As we emerge blinking into the light from the dark of Lockdown, what is it that you’ve missed most? What is it that has started to reopen but is not the same -not yet. For many people, I know sport would be right up there. What makes a Saturday a Saturday if you can’t go and live through the agony and ecstasy of supporting your team from the stands? For me, it’s not football I’ve missed but Wimbledon. Ah, Wimbledon. There’s nothing quite like Wimbledon. The hours of coverage on the BBC, characterised by calm commentary and a Church like reverence. The discipline of the ball girls and ball boys. The pristine white kit. The strawberries and cream. The Chelsea pensioners taking selfies. A place where royalty rubs shoulders with the riff raff. The silence of the crowds punctuated with the pock pock of the ball, the grunts of effort from the players. The first week brings glorious weather, surprise exits, valiant victories. There are mumblings about the state of the courts as the sun takes its toll.
Then the second week comes. And we know what happens. We know the story. We know what to expect. At least one Brit will come to an ignominious end as across the nation we watch from behind the sofa in agonies of expectation. And one other thing is guaranteed. Rain. The rain will come to Wimbledon. Rain always comes to Wimbledon. Why else would they fit a retractable roof to Centre Court at the cost of £100 million? Because the rain comes. How I have missed that phrase this year: rain stopped play. The rain always comes.
The rain always comes.
Since time began, people have looked at the natural world and have seen God. For some, this is a sort of pantheist experience, finding gods in nature, an understanding of the divine in the breath of every living thing. For the writer of Isaiah, the experience of seeing God in nature was far more complex, far more challenging than just that divine spark in each living thing. For Isaiah, the natural world became a vast living parable for the nature of God and the actions of God.
As these chapters of Isaiah were written, the people of Israel were going through a drought. Not a drought of water, but a dry desert of bitter experience. After centuries of independence and struggle, Israel had been overrun. The temple had been torn down by the invading Babylonians. The means of worship, of identity, had been uprooted and burnt. And the people had been taken away into exile in Babylon, unable even to speak the name of their God, and living in servitude. A drought of hope and a drought of God. Their experience of life was dry and hard, this was a time of thorns and brambles. And into this drought Isaiah spoke prophesy. He saw the truth of God and spoke it to the dry hearts of the people.
This will pass. The rain always comes again. However dry and parched the land, the rain has always come again. And even in the dry, God is there. Water is never absent, God is never absent. Even in the dry, God is there, filling the tiny gaps in the rocks beneath our feet. God is always there in the mighty seas which lap the far edges of our consciousness. God is there in the clouds if we but look up. God is there in the air around us, unseen, untasted. God is quite literally in our very selves. And as water never runs out, but cycles endlessly around our planet, so God never runs out, is never diminished. And God is never static. God is always on the move, surging and rippling and flooding or sometimes just very very gently trickling.

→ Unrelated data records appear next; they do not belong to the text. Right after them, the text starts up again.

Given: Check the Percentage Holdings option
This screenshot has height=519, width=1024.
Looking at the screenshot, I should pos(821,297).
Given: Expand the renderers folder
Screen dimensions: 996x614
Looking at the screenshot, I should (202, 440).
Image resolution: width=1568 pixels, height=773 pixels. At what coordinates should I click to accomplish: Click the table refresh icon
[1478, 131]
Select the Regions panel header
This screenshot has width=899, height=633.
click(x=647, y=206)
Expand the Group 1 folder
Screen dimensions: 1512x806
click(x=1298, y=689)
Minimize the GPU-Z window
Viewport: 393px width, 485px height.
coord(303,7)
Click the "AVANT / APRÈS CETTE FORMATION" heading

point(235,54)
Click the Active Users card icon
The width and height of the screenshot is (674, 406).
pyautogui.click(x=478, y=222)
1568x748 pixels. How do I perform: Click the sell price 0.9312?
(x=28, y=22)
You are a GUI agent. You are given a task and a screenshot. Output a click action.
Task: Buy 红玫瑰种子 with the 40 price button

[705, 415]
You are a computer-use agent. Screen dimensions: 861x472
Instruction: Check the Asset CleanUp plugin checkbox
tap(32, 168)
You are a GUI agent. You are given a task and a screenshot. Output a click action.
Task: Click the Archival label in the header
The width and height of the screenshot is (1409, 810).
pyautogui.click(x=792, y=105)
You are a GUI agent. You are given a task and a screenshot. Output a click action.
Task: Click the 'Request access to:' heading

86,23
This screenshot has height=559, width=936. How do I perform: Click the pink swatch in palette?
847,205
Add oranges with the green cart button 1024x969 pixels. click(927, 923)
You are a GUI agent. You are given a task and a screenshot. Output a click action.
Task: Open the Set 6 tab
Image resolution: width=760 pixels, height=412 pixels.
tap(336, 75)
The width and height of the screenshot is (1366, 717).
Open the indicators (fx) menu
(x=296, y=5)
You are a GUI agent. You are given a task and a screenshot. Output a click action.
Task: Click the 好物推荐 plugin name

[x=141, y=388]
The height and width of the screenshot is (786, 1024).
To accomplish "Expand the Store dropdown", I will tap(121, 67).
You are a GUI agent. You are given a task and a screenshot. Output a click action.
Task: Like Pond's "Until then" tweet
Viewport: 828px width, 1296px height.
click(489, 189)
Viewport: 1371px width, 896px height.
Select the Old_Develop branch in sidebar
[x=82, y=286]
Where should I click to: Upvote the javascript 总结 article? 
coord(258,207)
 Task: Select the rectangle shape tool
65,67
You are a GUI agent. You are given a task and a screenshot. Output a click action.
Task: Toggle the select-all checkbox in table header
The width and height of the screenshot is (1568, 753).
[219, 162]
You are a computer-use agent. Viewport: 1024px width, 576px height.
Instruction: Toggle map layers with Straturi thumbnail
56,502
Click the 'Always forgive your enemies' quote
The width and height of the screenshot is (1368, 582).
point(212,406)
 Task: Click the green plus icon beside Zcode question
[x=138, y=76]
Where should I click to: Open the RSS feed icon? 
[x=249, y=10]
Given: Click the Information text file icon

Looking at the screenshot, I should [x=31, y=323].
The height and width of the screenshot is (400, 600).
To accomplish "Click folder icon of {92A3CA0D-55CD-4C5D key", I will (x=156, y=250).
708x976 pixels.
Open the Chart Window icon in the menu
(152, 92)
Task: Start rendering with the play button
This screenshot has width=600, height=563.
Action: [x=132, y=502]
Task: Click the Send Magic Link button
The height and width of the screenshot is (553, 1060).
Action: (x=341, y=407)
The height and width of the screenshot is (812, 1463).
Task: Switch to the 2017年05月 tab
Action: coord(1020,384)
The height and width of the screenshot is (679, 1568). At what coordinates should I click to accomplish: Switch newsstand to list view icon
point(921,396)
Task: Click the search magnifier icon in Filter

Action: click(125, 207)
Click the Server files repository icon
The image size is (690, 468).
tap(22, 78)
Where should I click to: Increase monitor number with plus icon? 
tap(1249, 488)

Isaiah looked for the rains and saw what God would bring. A regreening. Not just a few shoots of hope, but a transformation. Great boughs of myrtle and cypress growing up as the people of Israel stepped out of Babylon in a time yet to come, the very desert springing to life under their feet as they walked back to Jerusalem. The whole created order rejoicing with them in their freedom, so that the very hills would sing in celebration and the trees join in with joy.
Prophets are prophets because they speak truth across time and space. And boy, does Isaiah speak loud and clear to us today. We have, together, corporately and individually, experienced drought during these days of COVID19. Drought of sport, drought of company, drought of health, drought of gathering in person to worship God, drought from Holy Communion. Isaiah looks at the clouds for us and says ‘rain coming.’ The first few drops are arriving, great fat drops hitting parched earth. So longed for, so welcomed that we can almost count them. Not enough to soak the land, not yet, but enough to show that the rain will come, the rain always comes. The drop that is the first haircut. The first hug from a family member. The first pint in a beer garden. The first match on TV. The first service together in Church.
But we are not all there yet. Isaiah’s words speak of something yet to come. Yes, the rains always come. But drops we are feeling are not a down pour. Not yet. We are longing for rain, ground soaking, splashing in puddles, hair drenching, transforming rain. So platitudes are not enough while we still experiencing drought. We need reminding of the certainty of rain, we need to know for sure the faithfulness of God. We need to be assured that God is powerful and will come to transform and regreen and bring life, even out of the drought of this COVID pandemic.
How can we know, how can we know for sure that the drought will end, that the rain will come? Because it has always come, God has never abandoned us. And because we believe that God came as Jesus. Jesus the living water. Jesus the ultimate, living parable. Jesus who enacts the life that is coming. The ground soaking, splashing in puddles, hair drenching, transforming life that is promised for all who believe.